Instantly share code, notes, and snippets.

@ehzawad
Created February 27, 2026 19:41
Show Gist options
  • Select an option

  • Save ehzawad/de4d92db109135dabb897e410385e020 to your computer and use it in GitHub Desktop.

Select an option

Save ehzawad/de4d92db109135dabb897e410385e020 to your computer and use it in GitHub Desktop.

Research Summary

Current baseline was the temporal PARSeq-Small/parseq setup (e.g., embed_dim=384, enc_depth=12, ~23.8M-class model family).

Two approaches are proposed:

  1. Approach 1: PARSeq-Tiny transfer learning
  • Dimitri's temporal PARSeq modifications were reused from the existing pipeline, but the model was switched from PARSeq-Small to PARSeq-Tiny and retrained from the Hugging Face/PARSeq-Tiny checkpoint.
  • PARSeq-Tiny should be sufficient because the target vocabulary is only digits (0-9) plus control token(s), unlike broader OCR character sets.
  • Unseen-number handling via digit-level recognition: supervision remained token-level (0-9 + EOS), not 100 jersey classes. The model learned digit identities and sequence order, so unseen combinations were compositional.
  • PARSeq also addresses position in sequence via autoregressive decoding/permutation-based training behavior, so digit understanding is not hard-coded to one fixed two-digit class.
  • Example: if training contained 2, 3, and 23, inference could still produce 32 by predicting first token 3 and second token 2, even when 32 was absent from training labels.
  1. Approach 2: Shared query-based digit head + gatekeeper
  • A Video ViT backbone was used for temporal/global context.
  • A secondary Length Head (binary: single vs double digit) operated in parallel.
  • Instead of separate tens/ones heads, a single shared 10-class digit head was queried with a position token (pos=0 first digit, pos=1 second digit), appended to the temporal feature embedding.
  • Training used pure classification losses (digit + length).
  • Unseen-number handling via digit-level recognition: shared digit-classifier weights transferred knowledge across positions.
  • Inference first predicted length, then queried digit-1; digit-2 was queried only if length predicted double-digit, reusing temporal features where possible.
  • This supported unseen combinations: if query-0 predicted 3 and query-1 predicted 2, output 32 was produced even when 32 was absent from training labels.

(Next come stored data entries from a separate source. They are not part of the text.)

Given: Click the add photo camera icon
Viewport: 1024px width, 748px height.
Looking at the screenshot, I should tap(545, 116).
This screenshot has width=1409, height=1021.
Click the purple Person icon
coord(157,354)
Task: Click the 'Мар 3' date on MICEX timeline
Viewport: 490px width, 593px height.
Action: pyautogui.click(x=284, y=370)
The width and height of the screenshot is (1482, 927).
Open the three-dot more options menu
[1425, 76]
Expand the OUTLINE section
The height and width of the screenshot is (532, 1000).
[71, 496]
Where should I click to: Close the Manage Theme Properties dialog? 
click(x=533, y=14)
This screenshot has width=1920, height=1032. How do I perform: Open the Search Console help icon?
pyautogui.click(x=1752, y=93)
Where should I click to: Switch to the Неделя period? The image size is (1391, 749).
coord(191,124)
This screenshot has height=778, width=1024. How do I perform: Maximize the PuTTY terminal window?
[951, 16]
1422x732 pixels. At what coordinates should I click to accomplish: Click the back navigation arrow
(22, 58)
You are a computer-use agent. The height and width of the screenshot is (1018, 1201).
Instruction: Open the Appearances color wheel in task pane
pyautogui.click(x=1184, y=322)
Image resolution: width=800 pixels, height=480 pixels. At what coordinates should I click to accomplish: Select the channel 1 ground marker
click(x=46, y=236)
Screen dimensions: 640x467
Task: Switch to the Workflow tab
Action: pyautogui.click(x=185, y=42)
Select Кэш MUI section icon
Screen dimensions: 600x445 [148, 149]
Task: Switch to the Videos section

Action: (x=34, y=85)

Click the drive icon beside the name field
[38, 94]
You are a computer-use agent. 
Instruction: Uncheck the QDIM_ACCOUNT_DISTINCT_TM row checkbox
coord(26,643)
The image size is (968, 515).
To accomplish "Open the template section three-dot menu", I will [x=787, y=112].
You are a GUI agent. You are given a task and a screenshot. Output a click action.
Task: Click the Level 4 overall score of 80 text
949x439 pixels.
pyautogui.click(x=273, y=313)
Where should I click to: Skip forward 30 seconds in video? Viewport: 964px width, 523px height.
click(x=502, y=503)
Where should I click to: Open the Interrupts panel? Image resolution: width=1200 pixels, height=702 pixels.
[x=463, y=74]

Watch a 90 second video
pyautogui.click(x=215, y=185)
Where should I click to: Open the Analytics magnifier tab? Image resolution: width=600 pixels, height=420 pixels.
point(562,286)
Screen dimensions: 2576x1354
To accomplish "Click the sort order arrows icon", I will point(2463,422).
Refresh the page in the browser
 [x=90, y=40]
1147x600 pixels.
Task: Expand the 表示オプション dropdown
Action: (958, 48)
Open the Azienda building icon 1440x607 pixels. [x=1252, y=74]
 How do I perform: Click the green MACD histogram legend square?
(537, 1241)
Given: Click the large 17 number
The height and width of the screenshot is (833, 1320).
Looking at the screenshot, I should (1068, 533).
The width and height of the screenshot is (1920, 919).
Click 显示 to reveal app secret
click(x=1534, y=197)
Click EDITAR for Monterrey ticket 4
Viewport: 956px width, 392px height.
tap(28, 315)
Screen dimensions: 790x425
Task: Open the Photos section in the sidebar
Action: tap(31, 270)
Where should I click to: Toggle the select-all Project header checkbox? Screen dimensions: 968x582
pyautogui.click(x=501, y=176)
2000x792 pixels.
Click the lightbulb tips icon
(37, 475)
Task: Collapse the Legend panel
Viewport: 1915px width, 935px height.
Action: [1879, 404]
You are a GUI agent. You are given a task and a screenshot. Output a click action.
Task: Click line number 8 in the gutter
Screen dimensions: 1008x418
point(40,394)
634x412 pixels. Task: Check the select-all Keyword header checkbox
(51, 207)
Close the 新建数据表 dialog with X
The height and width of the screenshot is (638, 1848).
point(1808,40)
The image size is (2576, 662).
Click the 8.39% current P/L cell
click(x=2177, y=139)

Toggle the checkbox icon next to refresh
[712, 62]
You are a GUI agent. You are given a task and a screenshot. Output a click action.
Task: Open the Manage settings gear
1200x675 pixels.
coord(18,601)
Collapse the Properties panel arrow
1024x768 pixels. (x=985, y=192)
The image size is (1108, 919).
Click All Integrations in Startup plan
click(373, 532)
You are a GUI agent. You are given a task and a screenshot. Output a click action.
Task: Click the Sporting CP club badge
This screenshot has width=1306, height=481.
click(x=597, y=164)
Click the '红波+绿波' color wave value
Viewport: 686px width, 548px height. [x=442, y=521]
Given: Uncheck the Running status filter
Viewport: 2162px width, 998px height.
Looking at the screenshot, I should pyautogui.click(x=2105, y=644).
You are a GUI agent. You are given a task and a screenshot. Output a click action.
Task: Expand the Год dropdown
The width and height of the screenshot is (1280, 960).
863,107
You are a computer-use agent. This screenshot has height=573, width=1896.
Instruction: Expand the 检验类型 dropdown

Rough Computational Cost Comparison on GCP T4 (vs Current PARSeq Setup)

Context:

  • Current inference is not one-shot per tracklet: it creates multiple temporal sequences per tracklet, runs the model on each sequence, then aggregates with voting.
  • Current PARSeq setup uses a large ViT-style encoder with autoregressive decoding/refinement, which is compute-heavy.
  • PARSeq family reference point: ~23.8M params, ~3.255G FLOPs (single-sample compute reference).
Model Params (rough) FLOPs (rough) Typical T4 Speed (rough) Relative vs Current PARSeq
Current PARSeq baseline ~23.8M ~3.26G ~12-25 ms/sequence (~40-80 seq/s) 1.0x
Approach 1: PARSeq-Tiny transfer ~6.0M ~0.9-1.3G ~7-14 ms/sequence (~70-140 seq/s) ~1.7x-2.5x faster
Approach 2: Video ViT + shared query digit head + length head ~5.5-7.0M ~0.8-1.4G ~5-11 ms/sequence (~90-180 seq/s) ~2.3x-3.8x faster

Notes:

  • Tracklet-level latency scales with number of temporal sequences evaluated per tracklet, so these per-sequence gains compound in full pipeline runtime.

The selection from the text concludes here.